Se rascó el muslo y ladeó la cabeza con torpeza. Por un momento estuvo guapo, pensó Inger Johanne. Echó agua en la cafetera, llenó una jarrita de leche y sacó un cuenco con azúcar moreno.

—Te preguntabas… —intervino Yngvar.

—Sólo quería saber. —Sigmund lo intentó de nuevo—. Cómo el perfilado este, el
profiling

No conseguía decidirse ni por el noruego ni por el inglés y se pellizcó las aletas nasales con el pulgar y el índice.

—Puedes decir perfilado perfectamente —dijo Inger Johanne—.
Profiling
suena un poco…, a novela policiaca. ¿No te parece?

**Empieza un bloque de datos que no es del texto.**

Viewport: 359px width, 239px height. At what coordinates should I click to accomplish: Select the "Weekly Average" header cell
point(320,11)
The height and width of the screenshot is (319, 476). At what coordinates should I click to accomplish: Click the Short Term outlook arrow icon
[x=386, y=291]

Se sirvió demasiado café, así que tuvo que acercar la boca a la taza y pegarle un sorbo al líquido ardiente antes de atreverse a levantarlo.

—¡Ay! ¡Ay! —Sigmund se restregó el labio superior con fuerza y siguió farfullando—: Nosotros también sabemos bastante. Bastante. Pero ya que lo has aprendido en el FBI y eso, del jefazo aquel, pensé que…

—Leche —le interrumpió Yngvar, sirviéndole sin que nadie se lo pidiera hasta que se desbordó el café—. ¿Azúcar? ¡Aquí!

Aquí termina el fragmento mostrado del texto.